**The exercise**
Express the lines of the entries below as a JSON list of strings, one per line, from the line containing "How do I perform: Expand" through the line containing "the Slavia Prague", inclusive. Omit blank lines and leave the pictures out.

**Supplied records**
***

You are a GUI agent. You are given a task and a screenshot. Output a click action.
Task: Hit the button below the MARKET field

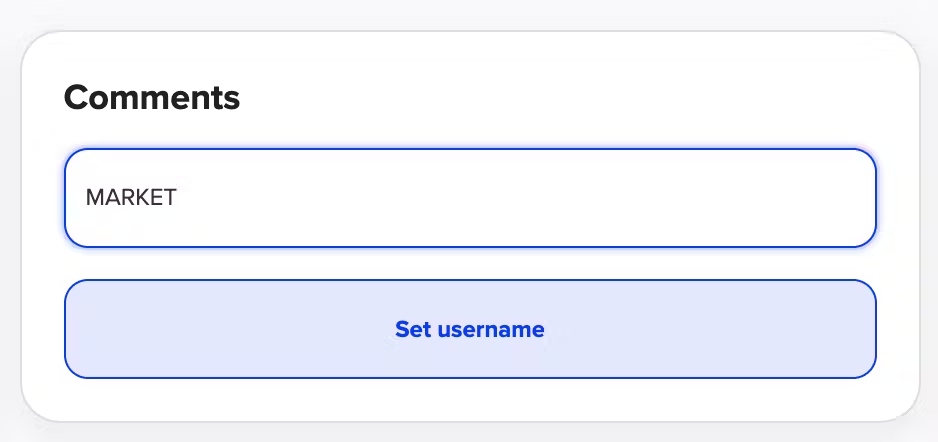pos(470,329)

***

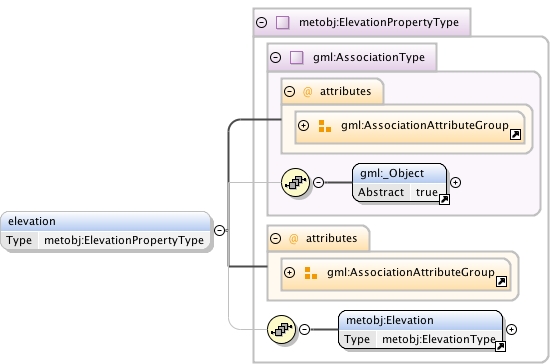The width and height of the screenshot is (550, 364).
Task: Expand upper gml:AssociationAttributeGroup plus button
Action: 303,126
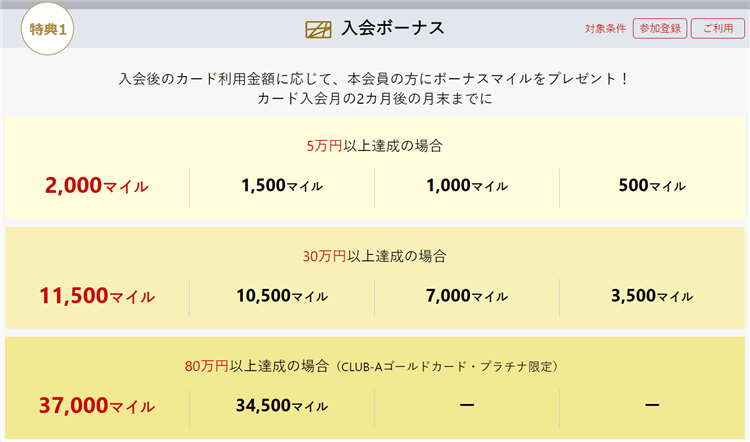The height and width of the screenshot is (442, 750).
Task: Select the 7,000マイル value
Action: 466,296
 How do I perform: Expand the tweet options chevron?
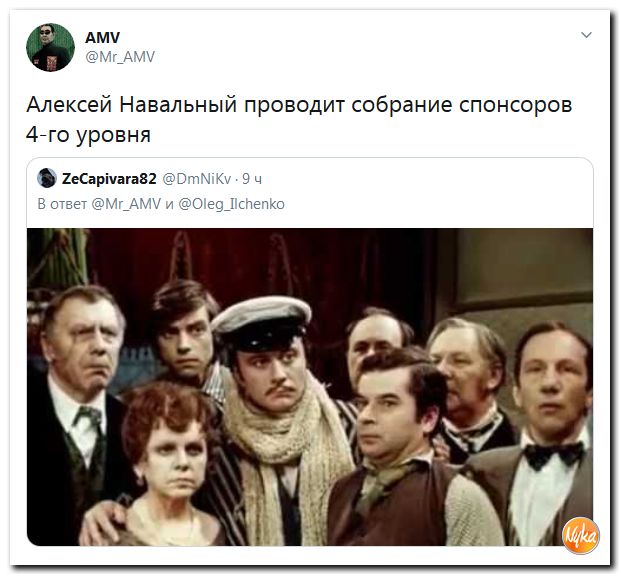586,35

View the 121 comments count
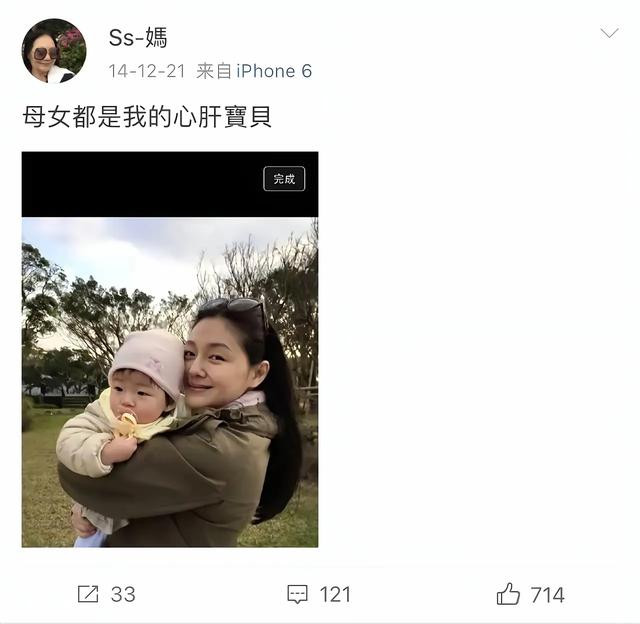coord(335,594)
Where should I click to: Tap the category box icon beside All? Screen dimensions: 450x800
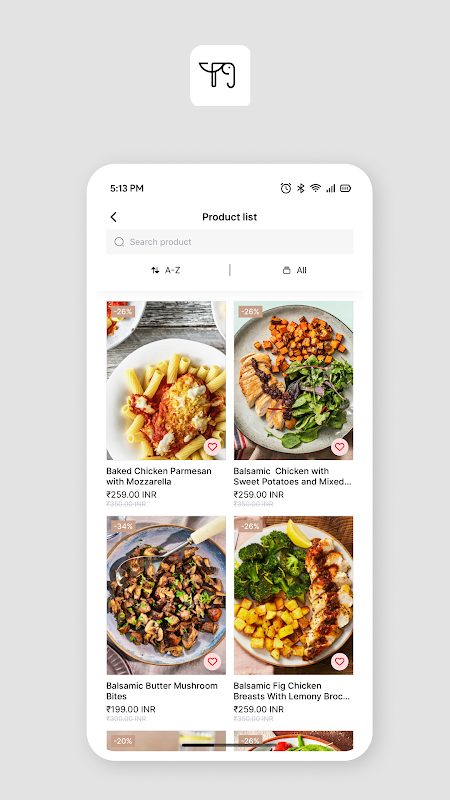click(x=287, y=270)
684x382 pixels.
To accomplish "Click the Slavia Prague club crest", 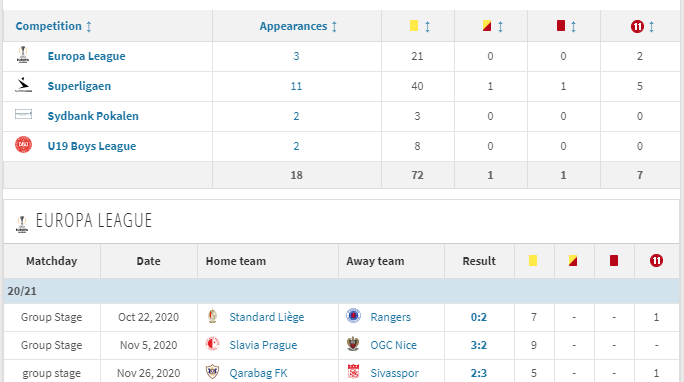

***

**Full output**
[
  " How do I perform: Expand the tweet options chevron?",
  "586,35",
  "View the 121 comments count",
  "coord(335,594)",
  "Where should I click to: Tap the category box icon beside All? Screen dimensions: 450x800",
  "click(x=287, y=270)",
  "684x382 pixels.",
  "To accomplish \"Click the Slavia Prague club crest\", "
]